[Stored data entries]
::::::::

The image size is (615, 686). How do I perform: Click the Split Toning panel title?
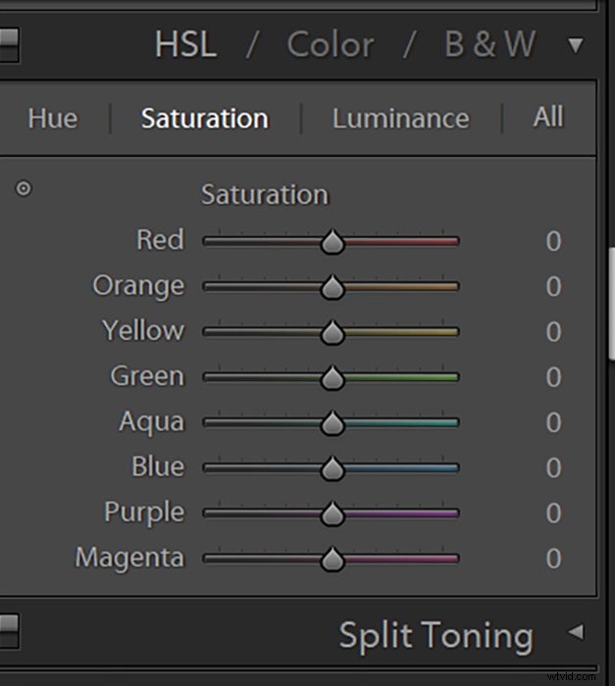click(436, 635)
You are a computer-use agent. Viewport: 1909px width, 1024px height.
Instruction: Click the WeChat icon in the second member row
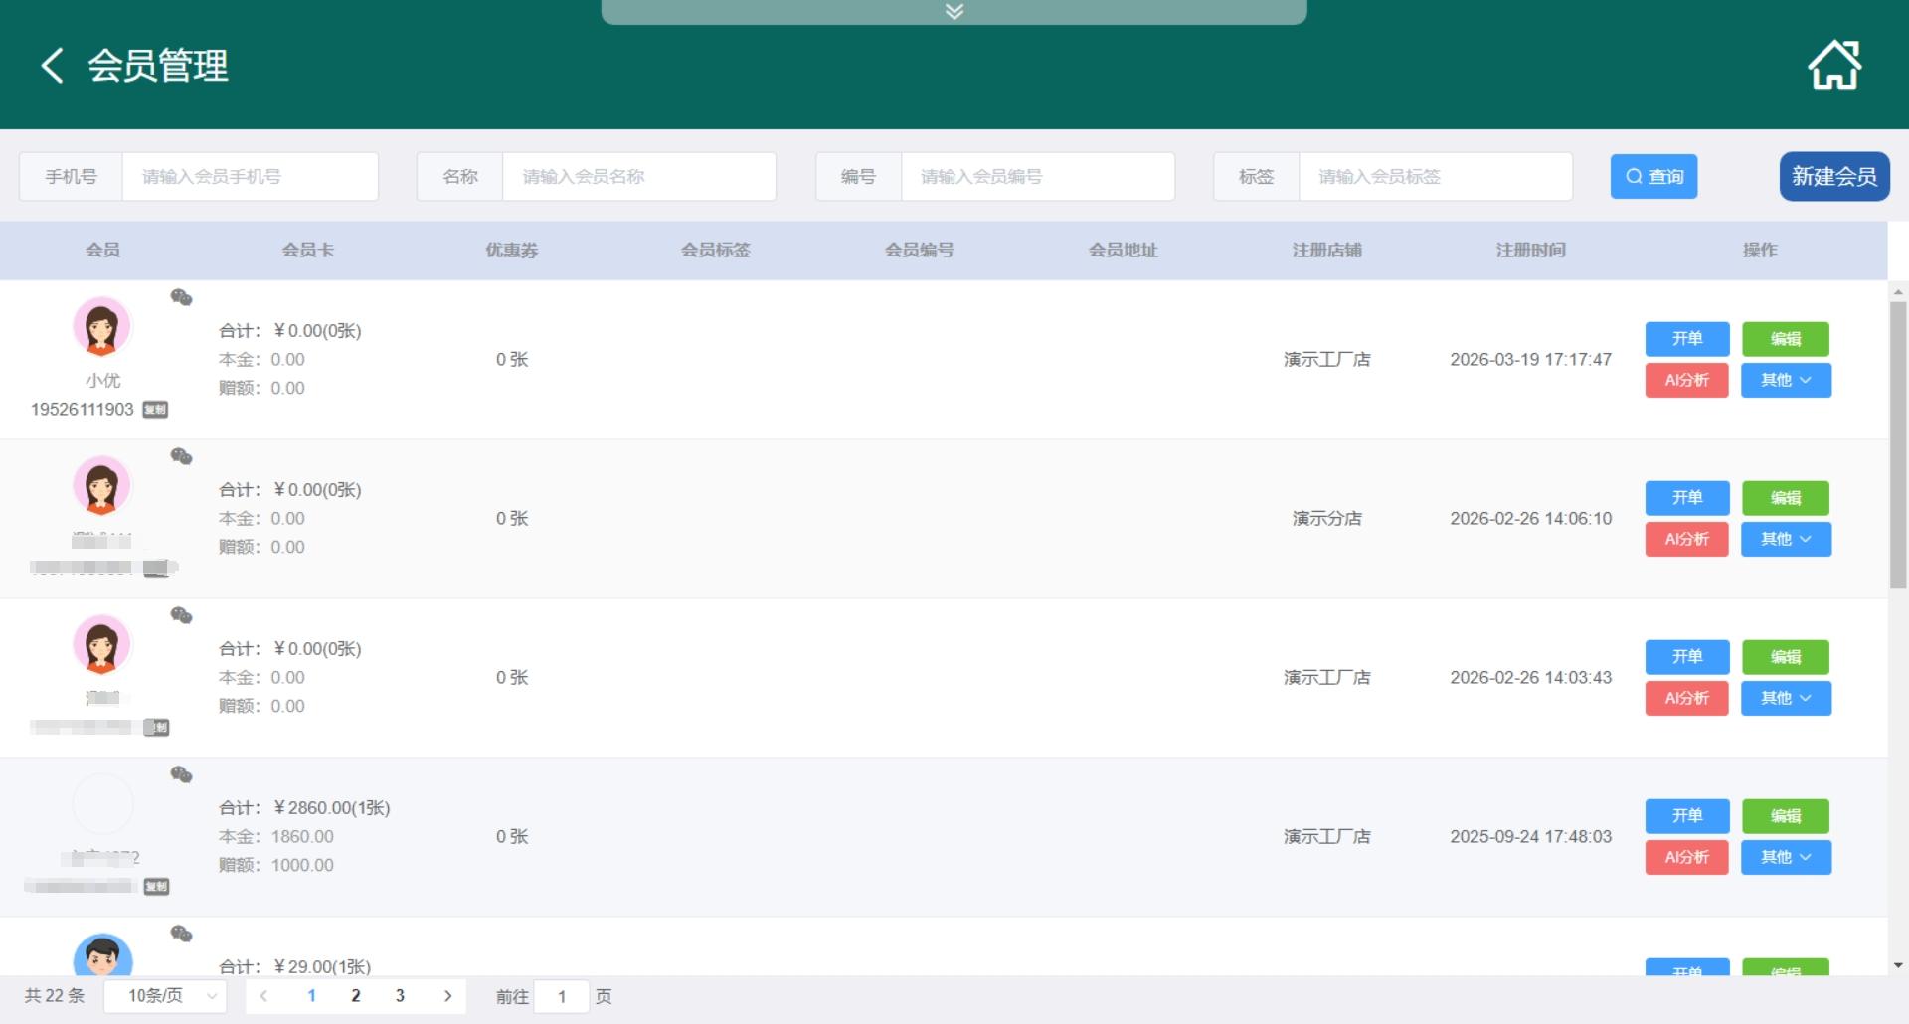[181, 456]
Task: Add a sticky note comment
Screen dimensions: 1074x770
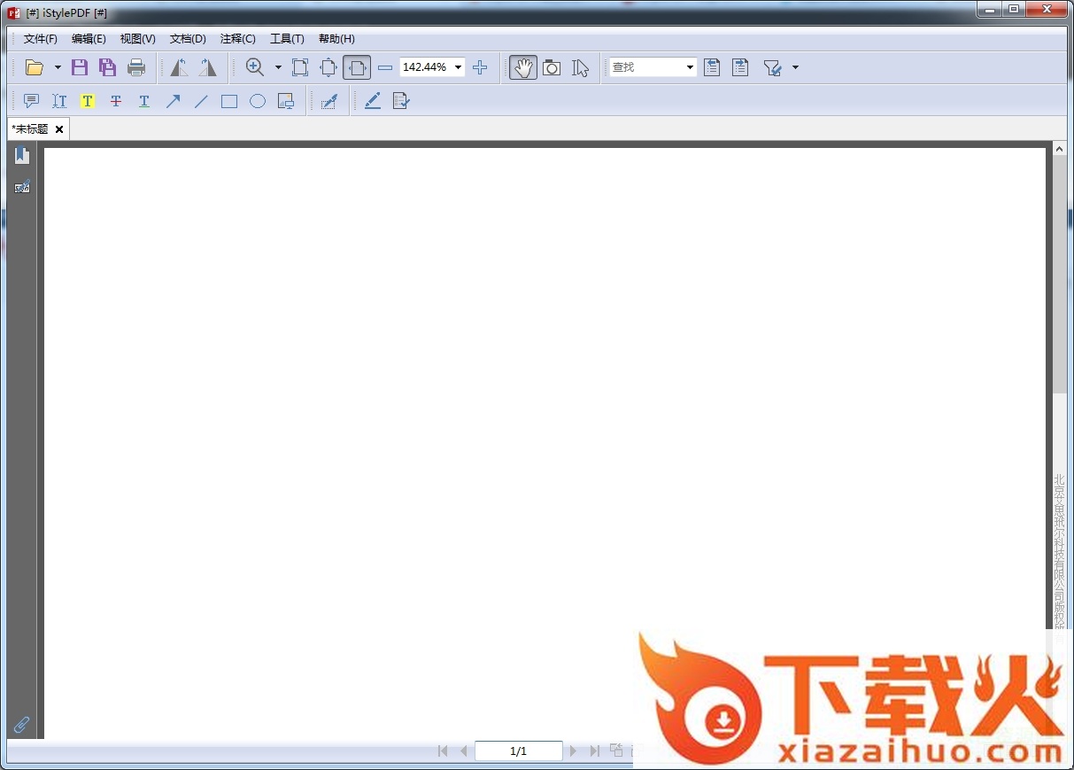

::::::::

◆ **What the task requires**
Nothing but the lines from the one that holds "Task: Add a sticky note comment" through the end of the data should appear, written out exactly, without pictures.

◆ **Answer section**
Task: Add a sticky note comment
Screen dimensions: 1074x770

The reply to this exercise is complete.